The neuronal nitric oxide synthase inhibitor NANT blocks acetaminophen toxicity and protein nitration in freshly isolated hepatocytes

Abstract

3-Nitrotyrosine (3NT) in liver proteins of mice treated with hepatotoxic doses of acetaminophen (APAP) has been postulated to be causative in toxicity. Nitration is by a reactive nitrogen species formed from nitric oxide (NO). The source of the NO is unclear. iNOS knockout mice were previously found to be equally susceptible to APAP toxicity as wildtype mice and iNOS inhibitors did not decrease toxicity in mice or in hepatocytes. In this work we examined the potential role of nNOS in APAP toxicity in hepatocytes using the specific nNOS inhibitor NANT (10 µM)(N-[(4S)-4-amino-5-[(2-aminoethyl)amino]pentyl]-N'-nitroguanidinetris (trifluoroacetate)). Primary hepatocytes (1 million/ml) from male B6C3F1 mice were incubated with APAP (1mM). Cells were removed and assayed spectrofluorometrically for reactive nitrogen and oxygen species using diaminofluorescein (DAF) and Mitosox red, respectively. Cytotoxicity was determined by LDH release into media. Glutathione (GSH, GSSG), 3NT, GSNO, acetaminophen-cysteine adducts, NAD, and NADH were measured by HPLC. APAP significantly increased cytotoxicity at 1.5-3.0 h. The increase was blocked by NANT. NANT did not alter APAP mediated GSH depletion or acetaminophen-cysteine adducts in proteins which indicated that NANT did not inhibit metabolism. APAP significantly increased spectroflurometric evidence of reactive nitrogen and oxygen formation at 0.5 and 1.0 h, respectively, and increased 3NT and GSNO at 1.5-3.0 h. These increases were blocked by NANT. APAP dramatically increased NADH from 0.5-3.0 h and this increase was blocked by NANT. Also, APAP decreased the Oxygen Consumption Rate (OCR), decreased ATP production, and caused a loss of mitochondrial membrane potential, which were all blocked by NANT.
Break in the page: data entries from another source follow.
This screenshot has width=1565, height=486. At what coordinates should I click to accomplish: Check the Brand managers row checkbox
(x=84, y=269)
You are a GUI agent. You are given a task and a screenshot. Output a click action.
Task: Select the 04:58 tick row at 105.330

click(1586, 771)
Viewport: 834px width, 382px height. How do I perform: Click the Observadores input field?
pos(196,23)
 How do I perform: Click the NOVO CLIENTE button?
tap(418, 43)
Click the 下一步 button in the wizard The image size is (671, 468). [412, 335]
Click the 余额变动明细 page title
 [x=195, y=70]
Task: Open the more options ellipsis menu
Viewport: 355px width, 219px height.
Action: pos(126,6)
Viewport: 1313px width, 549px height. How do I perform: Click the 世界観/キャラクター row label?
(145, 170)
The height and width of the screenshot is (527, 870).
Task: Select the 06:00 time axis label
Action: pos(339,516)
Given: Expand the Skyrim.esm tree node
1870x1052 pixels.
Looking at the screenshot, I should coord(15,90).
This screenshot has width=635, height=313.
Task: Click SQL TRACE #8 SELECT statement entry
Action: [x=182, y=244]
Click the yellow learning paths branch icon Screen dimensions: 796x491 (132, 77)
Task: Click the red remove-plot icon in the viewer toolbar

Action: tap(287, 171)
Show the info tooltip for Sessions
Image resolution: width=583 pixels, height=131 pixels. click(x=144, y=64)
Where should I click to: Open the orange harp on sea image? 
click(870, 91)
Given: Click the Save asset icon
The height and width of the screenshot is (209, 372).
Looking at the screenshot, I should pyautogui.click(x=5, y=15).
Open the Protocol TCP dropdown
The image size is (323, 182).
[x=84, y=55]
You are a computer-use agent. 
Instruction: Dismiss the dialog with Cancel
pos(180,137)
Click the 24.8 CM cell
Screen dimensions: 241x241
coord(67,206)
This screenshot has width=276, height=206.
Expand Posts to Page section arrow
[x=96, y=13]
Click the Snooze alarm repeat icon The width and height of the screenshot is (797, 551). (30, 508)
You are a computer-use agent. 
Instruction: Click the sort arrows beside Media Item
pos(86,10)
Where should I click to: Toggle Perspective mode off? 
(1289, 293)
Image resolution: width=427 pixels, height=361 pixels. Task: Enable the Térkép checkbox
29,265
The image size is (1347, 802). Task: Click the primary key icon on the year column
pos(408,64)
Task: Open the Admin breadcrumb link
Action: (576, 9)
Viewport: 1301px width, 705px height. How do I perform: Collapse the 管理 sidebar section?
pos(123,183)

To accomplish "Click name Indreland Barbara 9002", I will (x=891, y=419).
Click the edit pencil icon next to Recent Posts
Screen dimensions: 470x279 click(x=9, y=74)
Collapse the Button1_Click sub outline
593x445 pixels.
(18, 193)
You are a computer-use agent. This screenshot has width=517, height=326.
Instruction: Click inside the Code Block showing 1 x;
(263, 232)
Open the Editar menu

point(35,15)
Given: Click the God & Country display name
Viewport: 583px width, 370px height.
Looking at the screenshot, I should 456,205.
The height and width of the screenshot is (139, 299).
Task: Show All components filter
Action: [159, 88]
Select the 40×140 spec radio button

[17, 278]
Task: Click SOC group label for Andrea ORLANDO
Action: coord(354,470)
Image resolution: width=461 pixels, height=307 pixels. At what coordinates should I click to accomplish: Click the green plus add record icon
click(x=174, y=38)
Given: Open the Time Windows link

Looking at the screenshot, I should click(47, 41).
Keywords: 3-nitrotyrosine; Acetaminophen; Hepatotoxicity; Mitochondria; Nitric Oxide; Reactive nitrogen and oxygen species; S-nitrosoglutathione.

Figure 1

Effect of NANT on APAP-induced toxicity, glutathione, and covalent binding in freshly isolated hepatocytes. Hepatocytes were incubated with APAP (1 mM), APAP plus NANT (10 uM), NANT alone or with media alone (Con) for 0–3h. Time points were taken, (A) relative toxicity was measured using LDH release, (B) GSH, (C) APAP-Cys, and (D) GSSG in the hepatocytes. Significant increase was indicated by * (p≤0.05) from control group. Samples were n=3 from 3 separate mice and hepatocytes isolated on 3 different days. The data are presented as mean ± SE.

Figure 2

Effect of NANT on APAP-induced reactive oxygen and nitrogen formation in freshly isolated hepatocytes. Hepatocytes were incubated with APAP (1mM), APAP plus NANT (10uM), NANT alone or with media alone (Con) for 0–3 h. Time points were taken, (A) 3-NT in proteins, (B) Nitric Oxide production (C) Reactive Oxygen production, and (D) GSNO in the hepatocytes. Significant increase was indicated by * (p≤0.05) from control group. Samples were n=3 from 3 separate mice and hepatocytes isolated on 3 different days. The data are presented as mean ± SE

Figure 3

Effect of NANT on APAP-induced NAD and NADH levels in freshly isolated hepatocytes. Hepatocytes were incubated with APAP (1 mM), APAP plus NANT (10 uM), NANT alone and with media alone (Con) for 0–3h. Time points were taken, (A) NADH and (B) NAD⁺ in the hepatocytes. Significant increase was indicated by * (p≤0.05) from control group. Samples were n=3 from 3 separate mice and hepatocytes isolated on 3 different days. The data are presented as mean ± SE.

Figure 4

Effect of NANT on APAP-induced alterations of oxygen consumption, mitochondrial membrane potential, and ATP levels in freshly isolated hepatocytes. Hepatocytes were incubated with APAP (1 mM), APAP plus NANT (10 uM), NANT alone and with media alone (Con) for 0–3 h. OCR (A) in the above mention groups were measured using Seahorse XF96 analyzer 1 in the graph represent the time at which APAP is injected in the groups and NANT in the groups. Time points were taken, (B) relative mitochondrial membrane potential and (C) ATP production in the hepatocytes. Significant increase was indicated by * (p≤0.05) from control group. Samples were n=3 from 3 separate mice and hepatocytes isolated on 3 different days. The data are presented as mean ± SE.

Figure 5

Postulated mechanism of APAP mediated mitochondrial toxicity by RNS.